# n8n Document Converter Node

[![npm version](https://img.shields.io/npm/v/@mazix/n8n-nodes-converter-documents.svg)](https://www.npmjs.com/package/@mazix/n8n-nodes-converter-documents)
[![License: MIT](https://img.shields.io/badge/License-MIT-yellow.svg)](LICENSE)
[![Tests](https://img.shields.io/badge/tests-57%20passing-brightgreen.svg)](https://github.com/mazixs/n8n-node-converter-documents)
[![TypeScript](https://img.shields.io/badge/TypeScript-5.8-blue.svg)](https://www.typescriptlang.org/)
[![n8n](https://img.shields.io/badge/n8n-2.7.0-orange.svg)](https://n8n.io/)

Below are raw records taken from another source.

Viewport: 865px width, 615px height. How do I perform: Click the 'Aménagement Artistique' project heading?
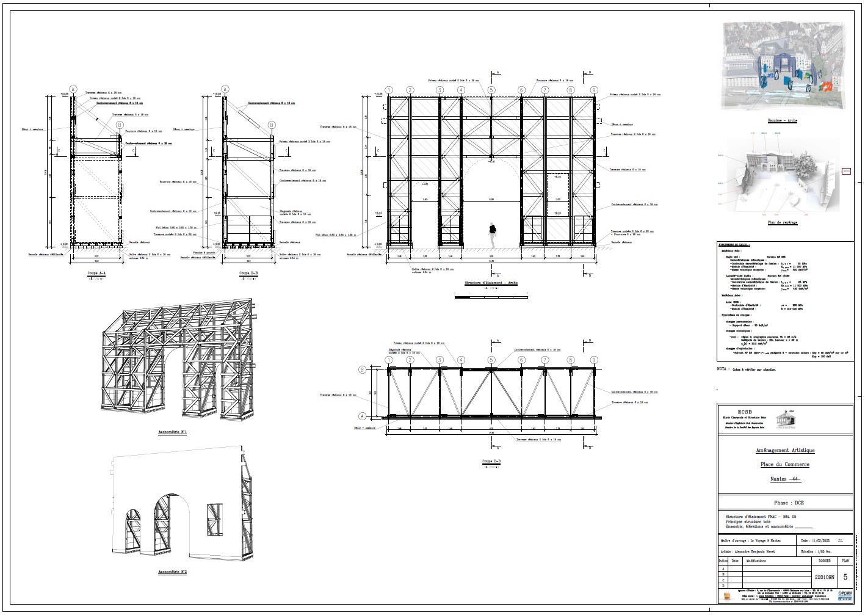pyautogui.click(x=784, y=450)
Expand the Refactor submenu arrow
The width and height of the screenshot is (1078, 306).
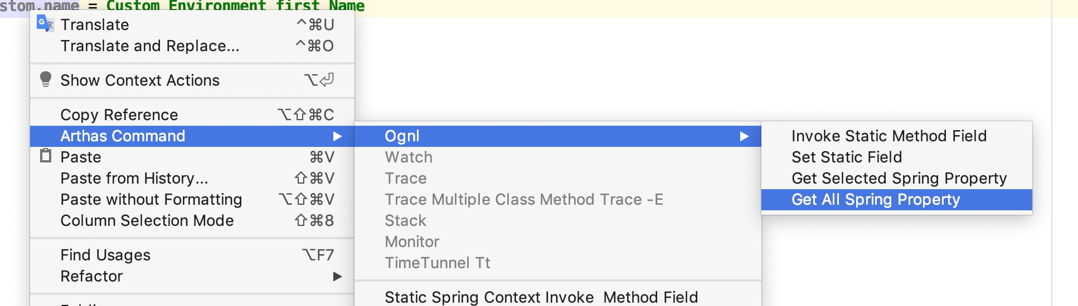[337, 277]
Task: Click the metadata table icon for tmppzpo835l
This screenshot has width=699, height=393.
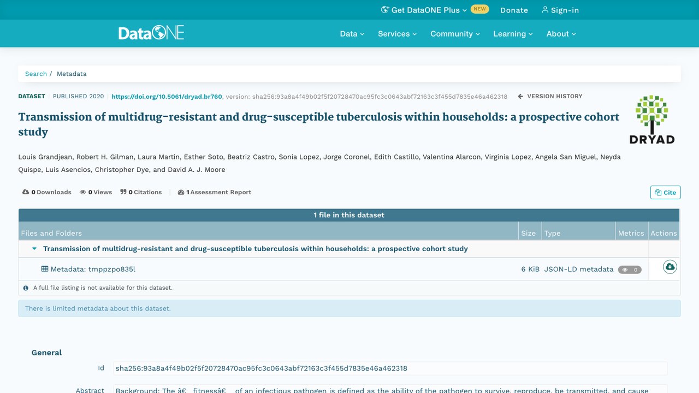Action: 45,269
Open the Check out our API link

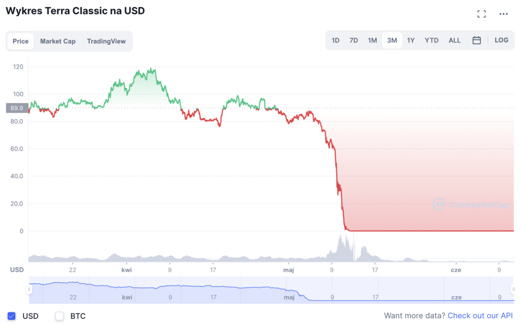tap(480, 316)
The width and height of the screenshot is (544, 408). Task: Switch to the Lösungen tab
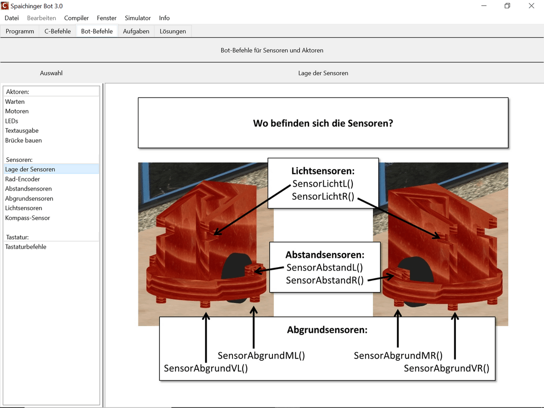[x=173, y=31]
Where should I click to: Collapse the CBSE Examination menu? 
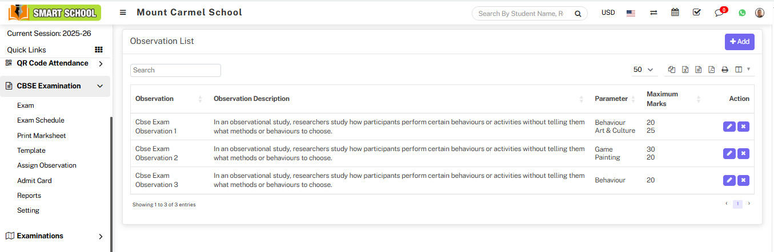(100, 86)
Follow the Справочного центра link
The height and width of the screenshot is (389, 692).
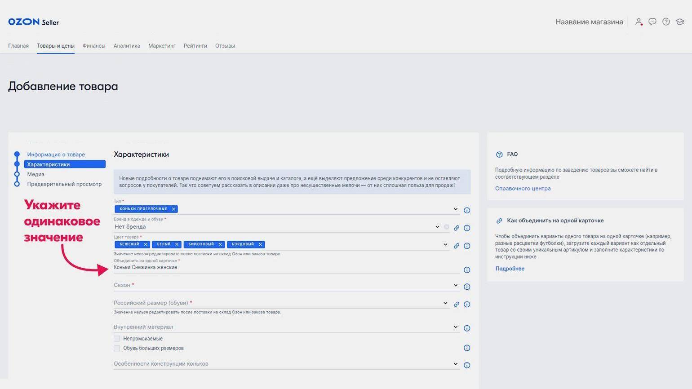523,189
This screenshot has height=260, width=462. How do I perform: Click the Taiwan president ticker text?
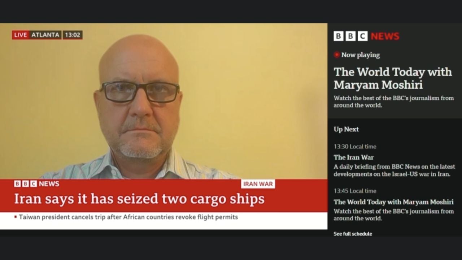pos(128,217)
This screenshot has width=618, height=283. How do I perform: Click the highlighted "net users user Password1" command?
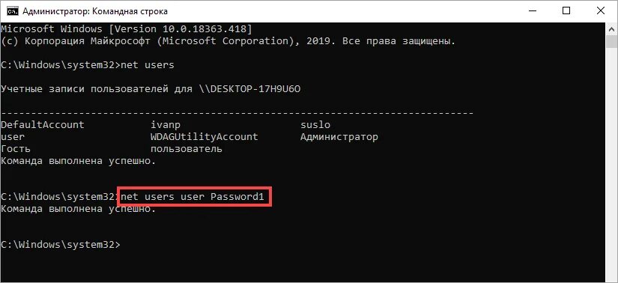click(x=192, y=197)
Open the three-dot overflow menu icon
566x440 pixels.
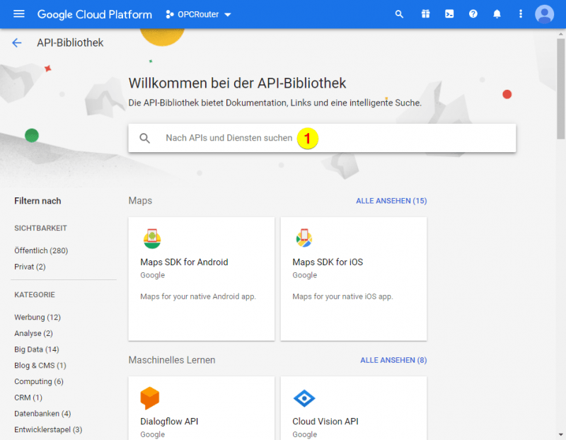pyautogui.click(x=520, y=13)
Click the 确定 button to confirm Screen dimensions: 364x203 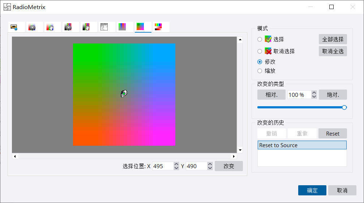tap(312, 190)
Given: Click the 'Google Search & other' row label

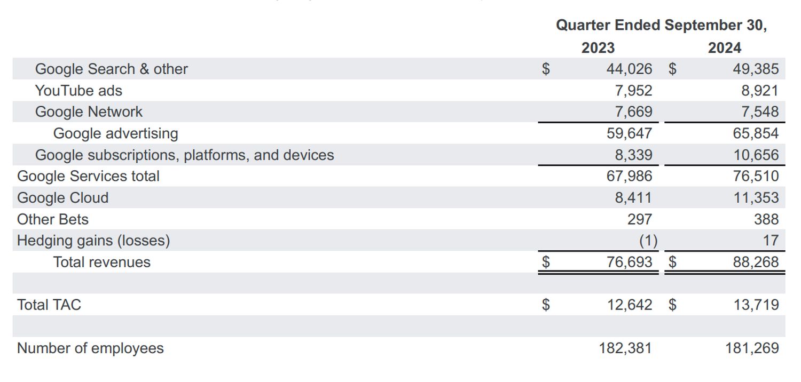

> **n8n community node** for converting documents to JSON/text. Supports 15+ formats with AI-friendly output.

---

## Table of Contents

- [Supported Formats](#supported-formats)
- [Features](#features)
- [Installation](#installation)
- [Usage](#usage)
- [Output Examples](#output-examples)
- [Architecture](#architecture)
- [Development](#development)
- [License](#license)

---

## Supported Formats

| Category | Formats | Details |
|----------|---------|---------|
| **Documents** | DOCX, DOC, ODT, TXT, PDF | Text, HTML, or Markdown output for DOCX |
| **Spreadsheets** | XLSX, ODS, CSV | Multi-sheet parsing for XLSX/ODS and CSV |
| **Presentations** | PPTX, PPT, ODP | Text extraction |
| **Web & Data** | HTML, HTM, XML, JSON | Structure-aware parsing |
| **E-commerce** | YML (Yandex Market) | Specialized shop/offers/categories parsing |

---

## Features

**Core**
- Automatic file type detection via magic bytes
- Strategy pattern: each format has its own processing pipeline
- DOCX output: plain text (default), HTML, or **Markdown** (GFM tables, headings, bold/italic)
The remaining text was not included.